**Auszug**.
>>>>>
Es gibt die, die was haben – und die, die nichts haben. Die einen essen Trüffelgerichte in der Skybar, die anderen Omelettes in einem heruntergekommenen Diner. Die einen haben Trivialitäten wie die Partnerfindung längst an Algorithmen ausgegliedert, die anderen müssen ihre Lieblinge tatsächlich noch selber finden. Oder, um es in den Worten der Einwohner von „Weird City“ zu sagen: Die einen Leben oberhalb, die anderen unterhalb der Linie. Diese Linie ist in der neuen Miniserie, die heute im (seit Juni auch in Österreich verfügbaren) Premiumbereich von Youtube herauskommt, auch eine physische: ein buchstäblicher Grenzübergang mitten in der Stadt, der ein bisschen aussieht wie ein U-Bahnausgang am Wiener Karlsplatz und durch den die Bewohner gegen Bezahlung (via Chip am Handgelenk) sowie nach Security-Kontrolle treten können. Vom Leben oben wie unten, von absurden gesellschaftlichen Gepflogenheiten und grotesken Zukunftstechnologien handeln sechs kurze Folgen, die jeweils eine eigene Geschichte erzählen – und doch eindeutig zusammengehören.
<<<<<
**Datenauszüge**.
>>>>>
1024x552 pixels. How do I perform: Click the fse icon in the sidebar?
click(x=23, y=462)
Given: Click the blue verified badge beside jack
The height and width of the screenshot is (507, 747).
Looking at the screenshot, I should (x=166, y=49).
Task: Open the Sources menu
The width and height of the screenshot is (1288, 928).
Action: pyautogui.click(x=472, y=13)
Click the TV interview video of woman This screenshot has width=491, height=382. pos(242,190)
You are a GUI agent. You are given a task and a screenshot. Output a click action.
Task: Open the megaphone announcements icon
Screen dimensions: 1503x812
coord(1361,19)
<<<<<
>>>>>
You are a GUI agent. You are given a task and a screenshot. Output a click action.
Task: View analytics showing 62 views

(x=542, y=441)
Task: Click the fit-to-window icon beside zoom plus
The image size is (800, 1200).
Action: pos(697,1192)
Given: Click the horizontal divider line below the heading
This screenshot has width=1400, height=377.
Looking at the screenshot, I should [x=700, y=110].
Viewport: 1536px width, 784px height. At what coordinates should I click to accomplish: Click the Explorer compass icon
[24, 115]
<<<<<
>>>>>
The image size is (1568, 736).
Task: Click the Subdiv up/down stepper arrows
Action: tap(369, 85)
<<<<<
**Aufgabenstellung**. Führe den Text über die Miniserie „Weird City“ im gleichen Ton fort und beginne direkt nach seinem letzten Satz.

**Ergebnis**.
Eine Anthologieserie über die irren sozialen Folgen, die der technische Fortschritt bringen könnte? Was auf den ersten Blick klingt wie die beliebte Netflix-Serie „Black Mirror“, ist in Wahrheit ein formal noch viel verspielteres, spaßigeres, jedenfalls viel weniger düsteres Science-Fiction-Comedy-Flickwerk. In der ersten Folge wendet sich ein von den dreckigen Gassen der unteren Welt in die hypersaubere Glasturm-Oberwelt aufgestiegener Junggeselle namens Stu (Dylan O'Brien) an eine Firma, die verspricht, den perfekten Partner für ihn zu finden: „The one that’s the one.“ Eine Kopfverkabelung, ein kurzer Fragebogen, ein Rechenprozess – und zu Mitternacht werde die Liebe seines Lebens bei ihm anklopfen, lautet die Prämisse. Statt der erwarteten jungen Schönheit steht dann aber ein gedrungener Kerl mit spärlichem Haupthaar an der Tür, gespielt von „Al Bundy“ Ed O’Neill: im Ernst, lieber Algorithmus?

"Sie haben zwei Stunden, um sich zu trennen"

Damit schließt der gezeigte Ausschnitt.